A statue of Benjamin Tillman, a governor and proud white supremacist, stands in front of the state house in Columbia, S.C.
Mary Ann Chastain
/
AP
A statue of Benjamin Tillman, a governor and proud white supremacist, stands in front of the state house in Columbia, S.C.

Earlier this week, the board of trustees at Clemson University in South Carolina decided not to change the nameof the school's iconic clock tower, Tillman Hall, despite protests by grad students and professors. It's named after Benjamin Tillman, who was a South Carolina governor and a senator in the late 1800s and one of Clemson's founders. Tillman also happened to be a raging, notorious white supremacist.

Even in a time when hatred of black folks was often a political asset, Tillman was something of an overachiever. He was a member of an antiblack terrorist group that operated throughout the South during Reconstruction called the Red Shirts, and often bragged from the floor of the state legislature of having seen black people die with his own eyes. Many of the Jim Crow laws across the South were modeled after Tillman's efforts in South Carolina.
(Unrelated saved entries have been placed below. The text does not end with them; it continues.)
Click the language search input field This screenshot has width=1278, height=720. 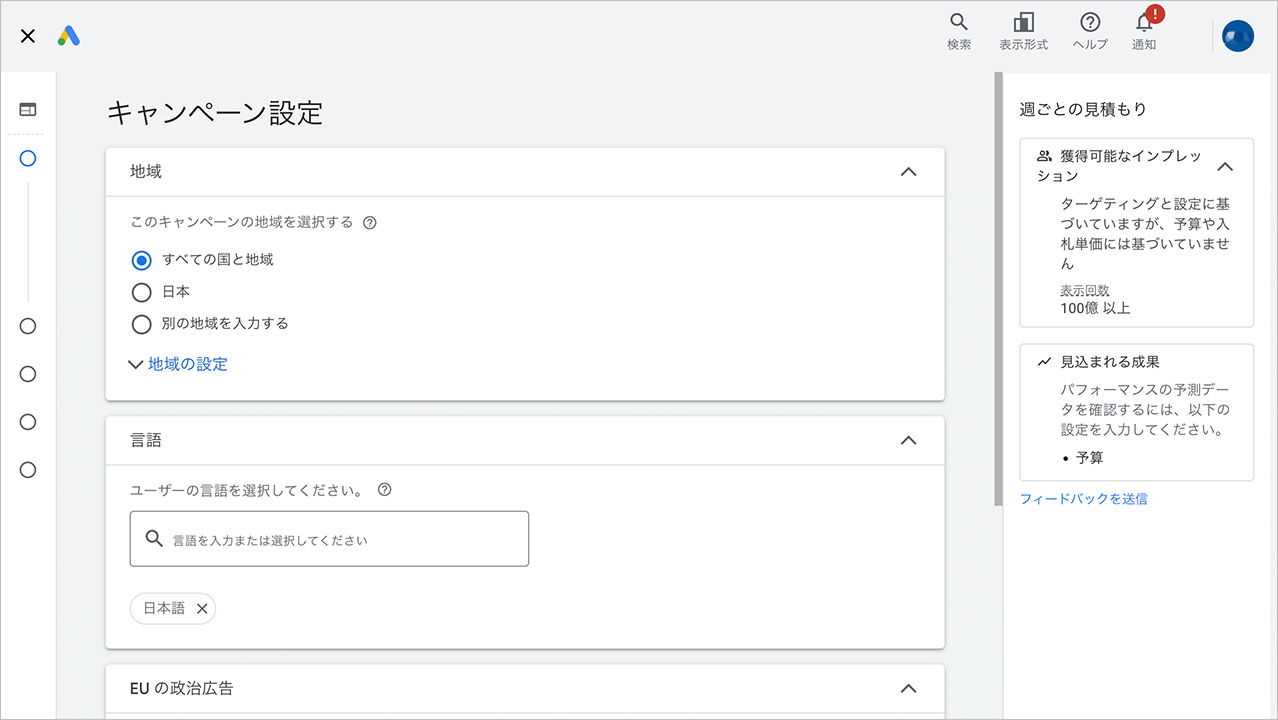329,538
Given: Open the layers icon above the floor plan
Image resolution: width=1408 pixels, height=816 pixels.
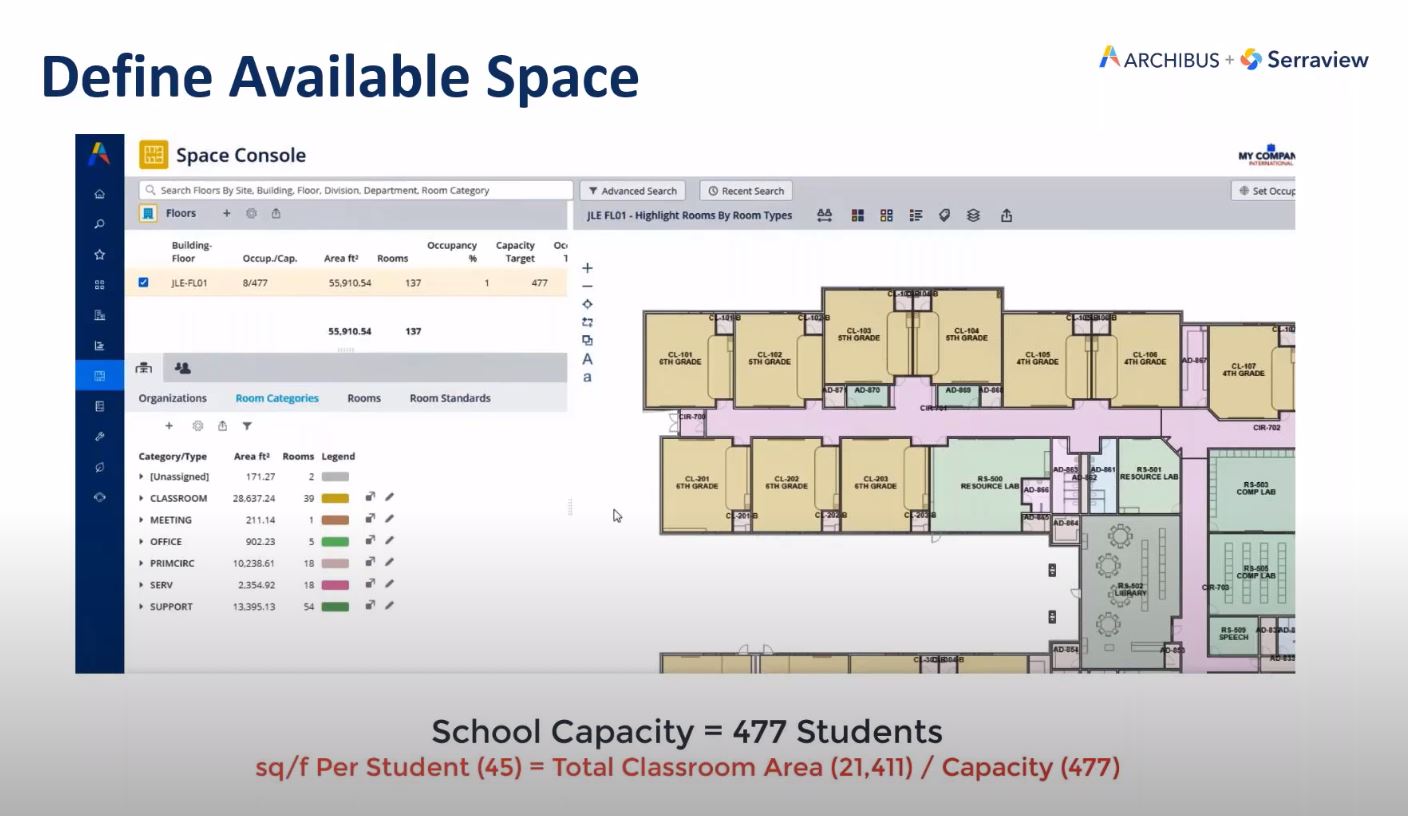Looking at the screenshot, I should [972, 215].
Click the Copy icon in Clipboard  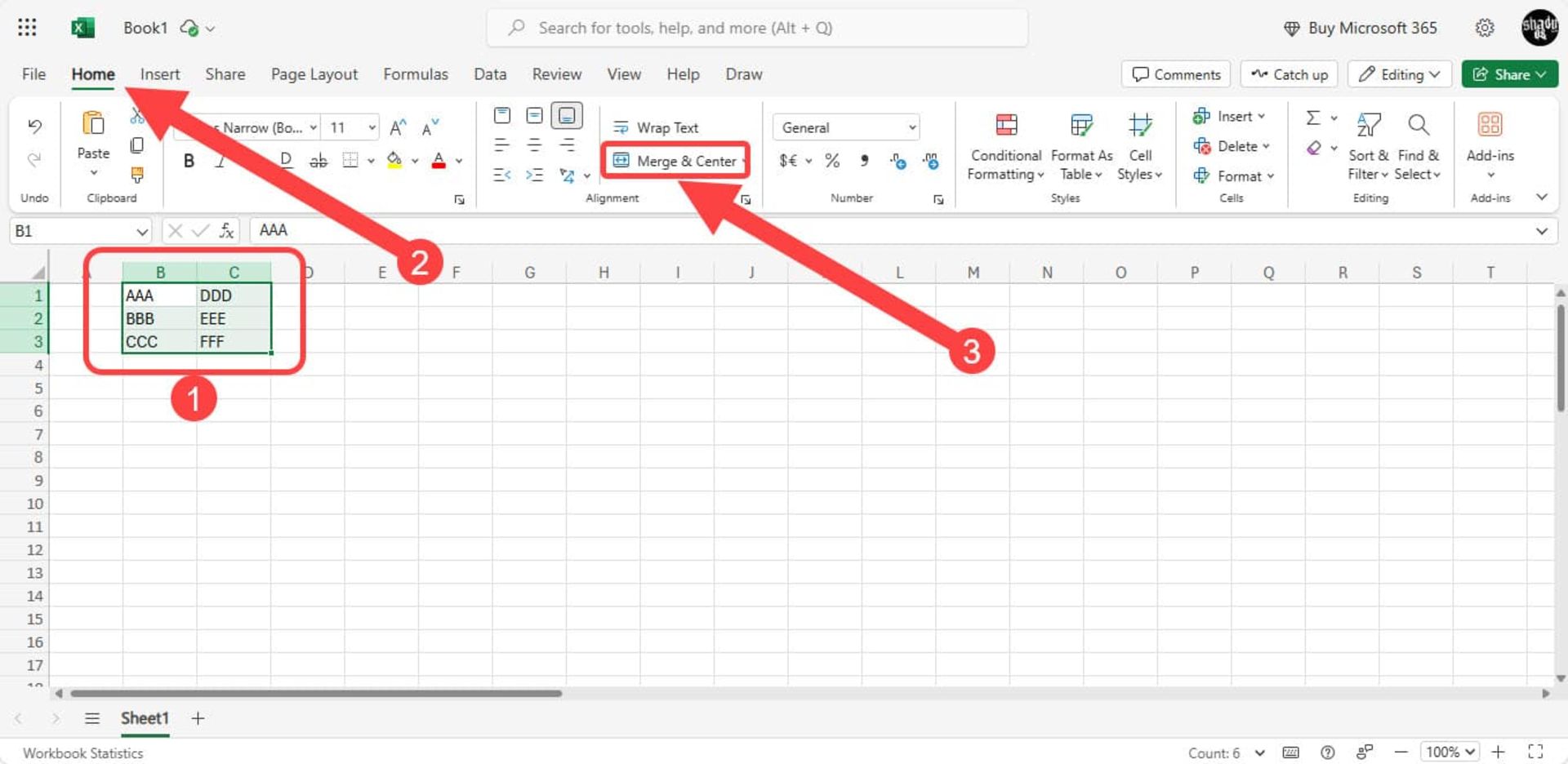137,145
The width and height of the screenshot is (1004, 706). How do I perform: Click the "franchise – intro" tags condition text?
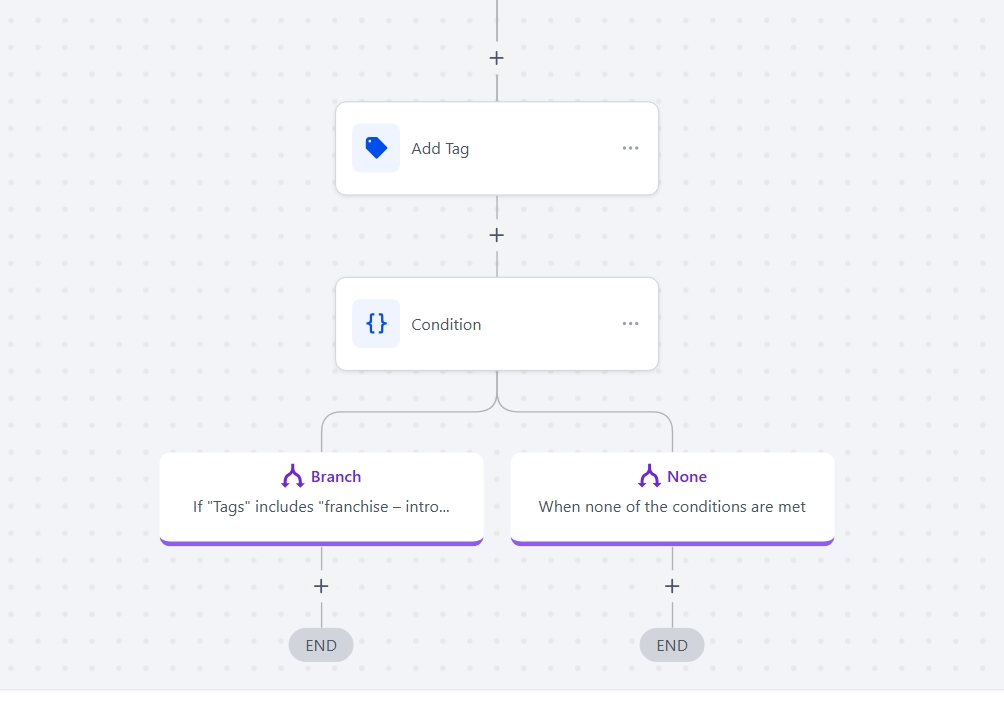point(321,506)

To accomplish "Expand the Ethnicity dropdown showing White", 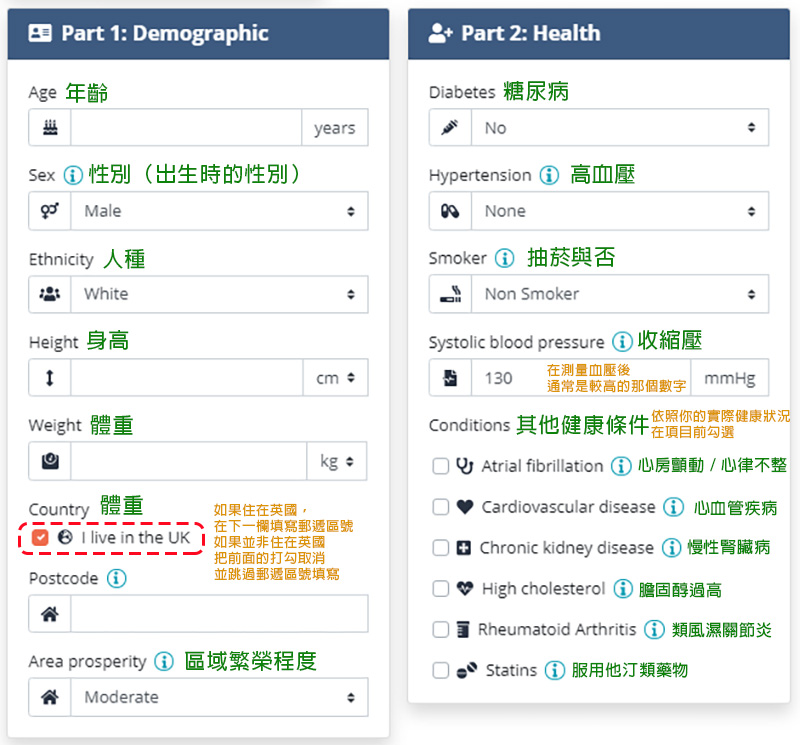I will pos(219,294).
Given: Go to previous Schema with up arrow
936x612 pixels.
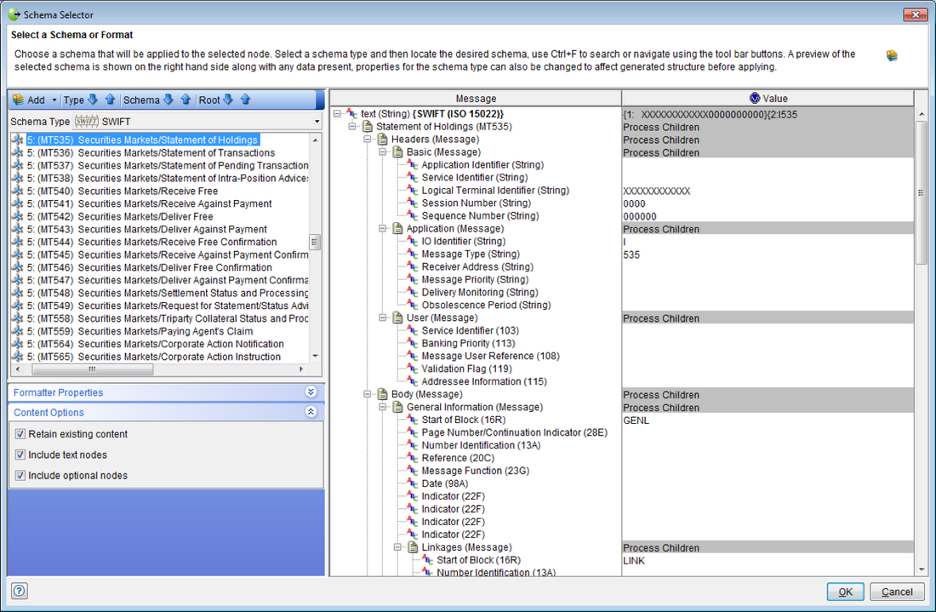Looking at the screenshot, I should click(185, 100).
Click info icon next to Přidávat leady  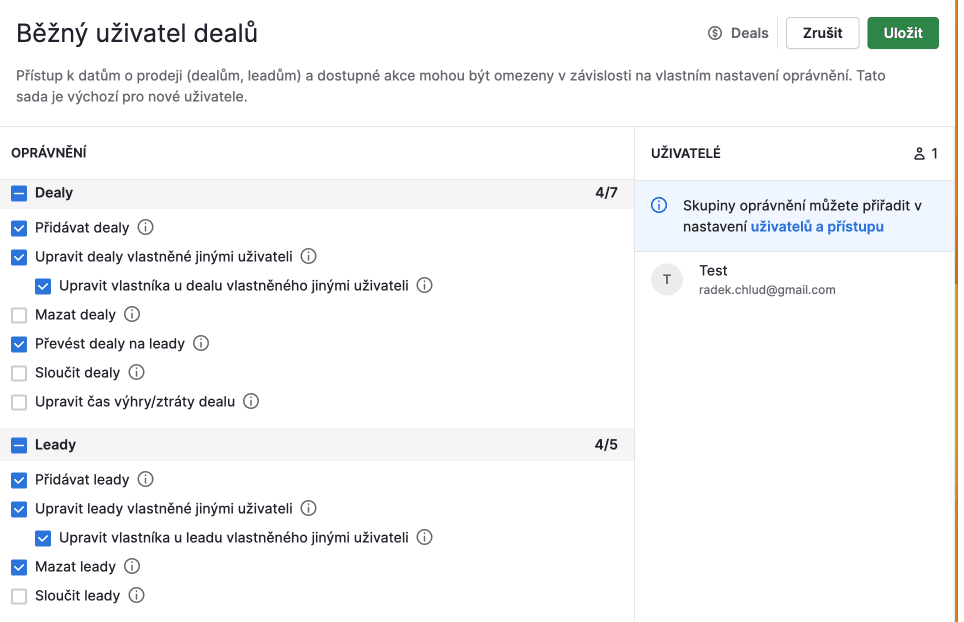(x=145, y=480)
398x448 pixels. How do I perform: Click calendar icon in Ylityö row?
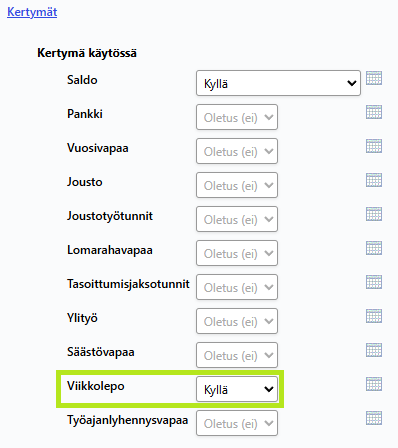click(x=374, y=316)
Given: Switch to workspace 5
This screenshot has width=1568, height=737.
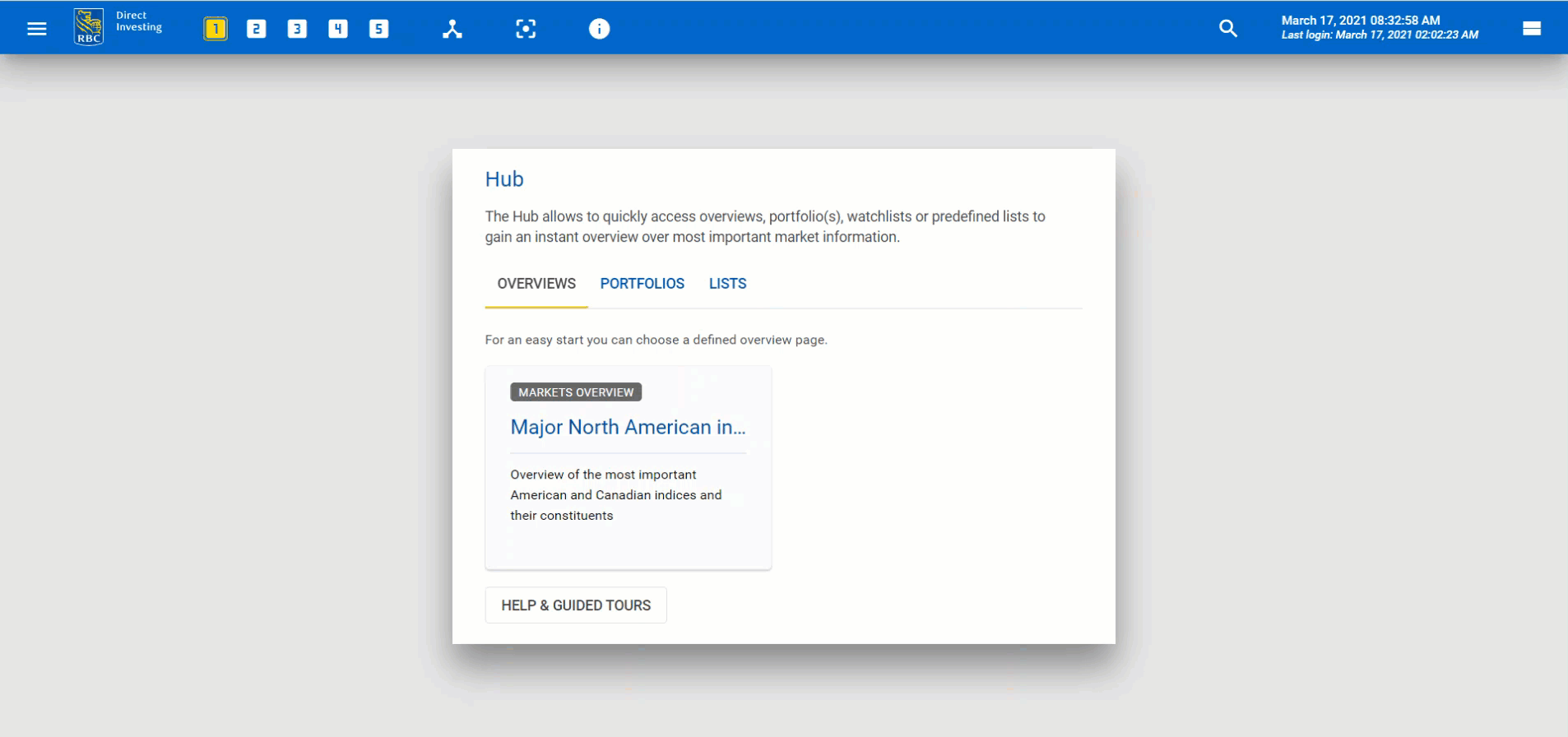Looking at the screenshot, I should pyautogui.click(x=378, y=29).
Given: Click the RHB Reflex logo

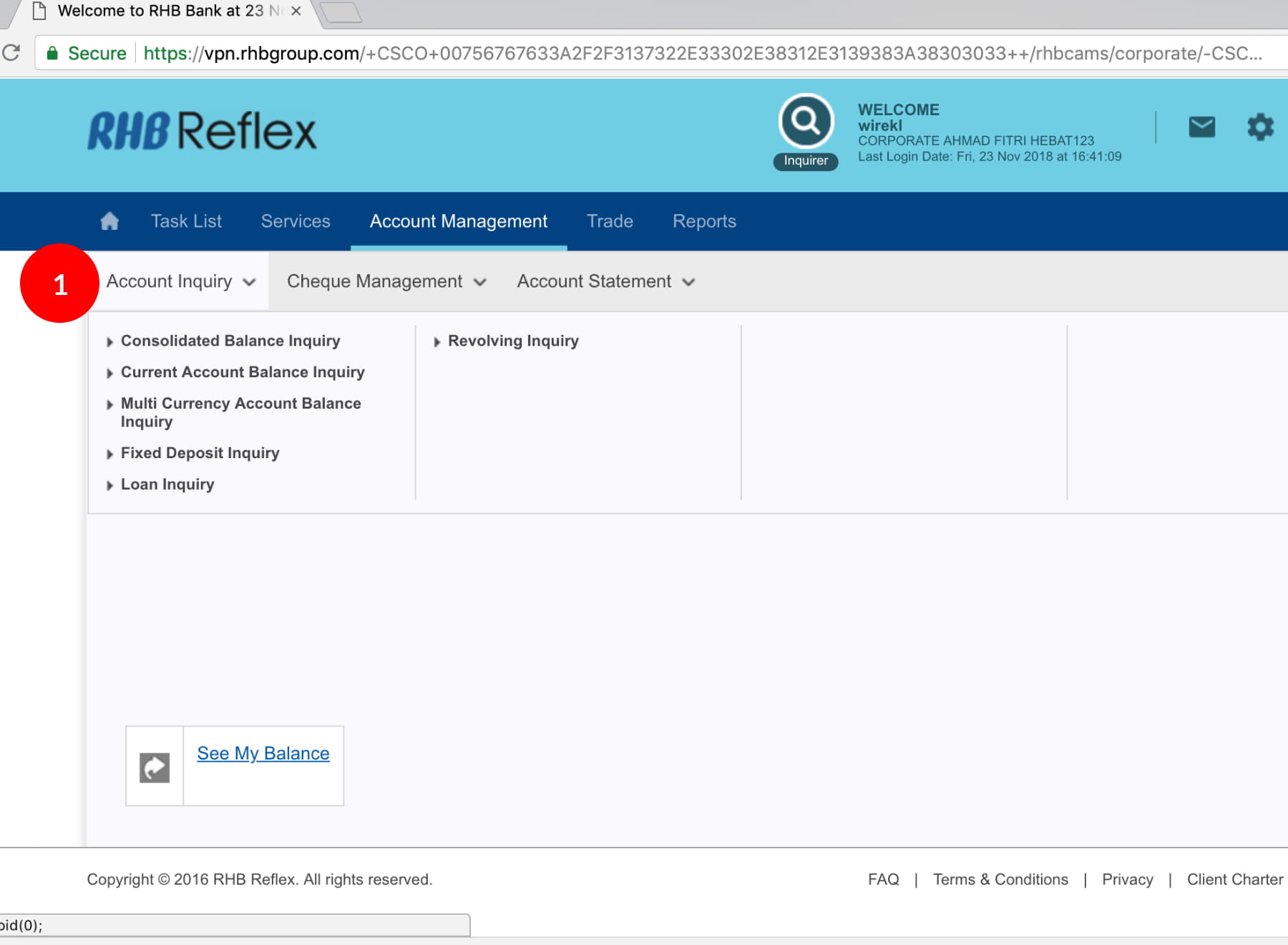Looking at the screenshot, I should pyautogui.click(x=202, y=131).
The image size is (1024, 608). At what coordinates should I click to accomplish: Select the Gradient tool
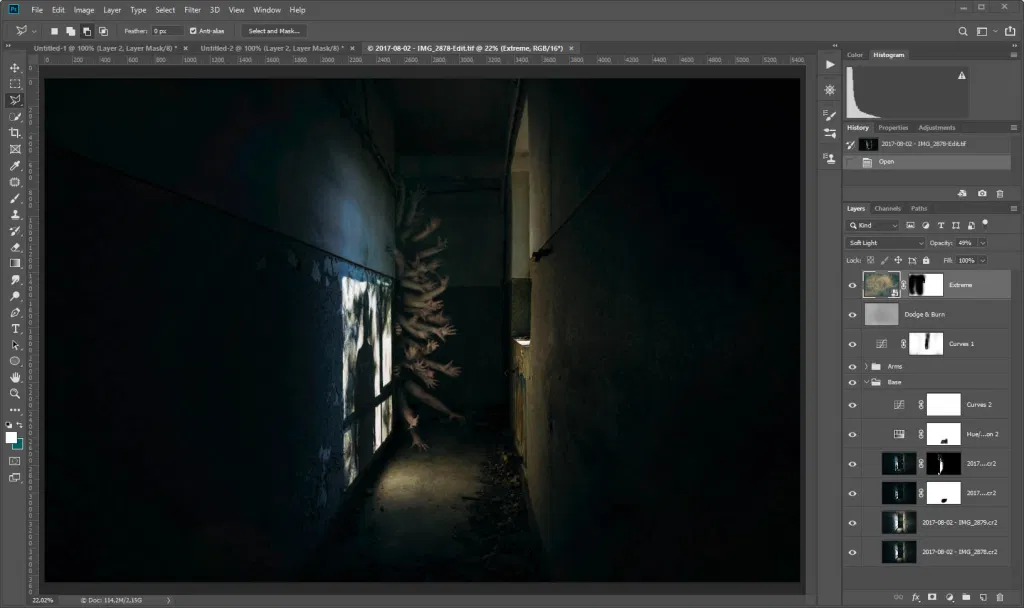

It's not just folks at Clemson who are bristling at reminders of Tillman's legacy in South Carolina: there have been calls to rename a building named for him at another university and to have his statue removed from the state capitol building.

After I wrote yesterday about how state officials in South Carolina have withheld funds from the troubled historically black South Carolina State University, our friend Chenjerai Kumanyika, who's a professor of communications at Clemson, pointed out to me that Tillman was way ahead of the game here. At one point, Tillman refused to accept any federal money for the state's universities unless he could take half of the funds meant for the state's black college, a precursor to SCSU, and divert them instead to Clemson, then an all-white military school.

In essence, Tillman was willing to deprive his beloved Clemson before he'd bolster a black institution. "Like the rest of his legacies, Clemson always came second to white supremacy," the historian Stephen Kantrowitz told Inside Higher Ed this week.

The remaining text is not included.